INSTRUCTION A: Which examples in the text on SQL Server user-defined types are quoted as requests that need no complete list of items from an external data source?

TEXT:
--*--

Ø Implementing scalar user-defined types
Although most data
can be mapped to the relational model, there are many examples where a
user-defined type makes considerable sense:
·
The type wraps
external behavior in order to present it within SQL Server (an example might be
a date type that implements UTC functionality)
·
The type uses
encapsulation to protect its contents, and where the data is usually read and
updated together (an example might be an implementation of a spatial data type,
or a complex number).
Ø Using the power of custom user-defined aggregations
Many industries
“crunch data” into custom groupings based on all/subsets of input data where
the native aggregation operators such as SUM, AVG, MIN, etc. are not
sufficient. Examples might be computing a Fourier transform or an actuarial
predictive calculation. The implementation of user-defined aggregates permits
fan out/fan in (parallel execution) across multiple threads and thus should
scale well across multiple processors.
Ø High performance table-valued, user-defined functions
Saving
pre-instantiation by supporting partial results from “streaming” table-valued,
user-defined functions, many algorithms do not require a complete list of all
items from an external data source, examples being “get the latest stock
price”, “get the latest event from the event log” and “get the first item in
the queue”. The user-defined function infrastructure supports “streaming” of
data – data is requested on demand rather than at one single time, thus
avoiding having to read large results sets into memory.
This is a capability that exceeds that of the Transact-SQL table-valued,
user-defined function, which must instantiate all of its data when called, and
in situations where partial requests are common could considerably outperform
the traditional user-defined function.
The above lists of good and bad uses for this technology should serve as a
starting point to the development and systems management communities to
understand where this new functionality fits in their toolkit.

--*--

Rows from a screen-grounding dataset
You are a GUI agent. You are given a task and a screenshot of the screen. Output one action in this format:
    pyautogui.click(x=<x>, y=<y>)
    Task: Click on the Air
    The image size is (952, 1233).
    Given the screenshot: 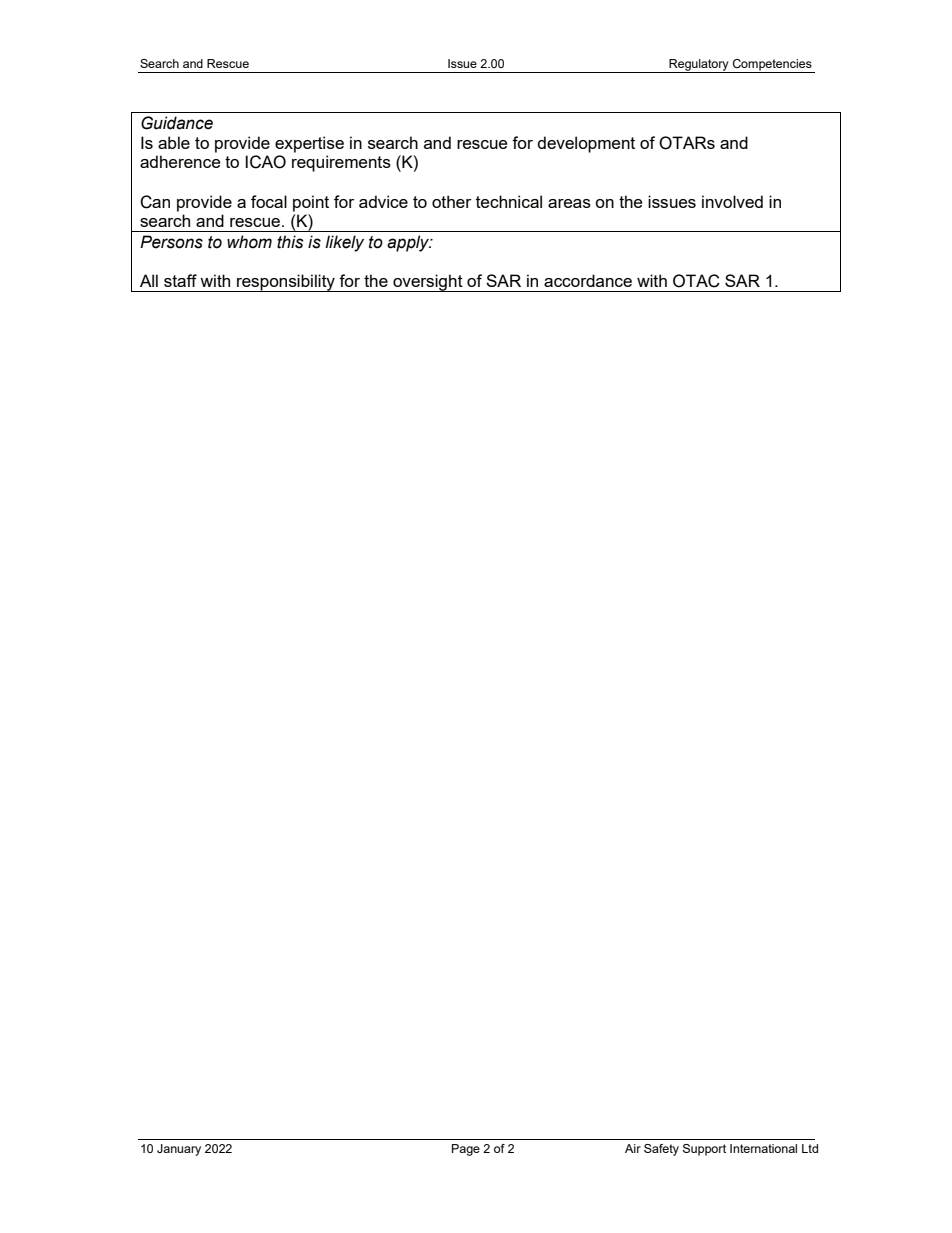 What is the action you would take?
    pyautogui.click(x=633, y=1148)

--*--

INSTRUCTION B: Could you rewrite the stretch of the listing from its start through the line containing "The image size is (952, 1233).", with "one action" replaced by "a single action" and everything else left unchanged?

TASK OUTPUT A:
"get the latest stock price"
"get the latest event from the event log"
"get the first item in the queue"

TASK OUTPUT B:
You are a GUI agent. You are given a task and a screenshot of the screen. Output a single action in this format:
    pyautogui.click(x=<x>, y=<y>)
    Task: Click on the Air
    The image size is (952, 1233).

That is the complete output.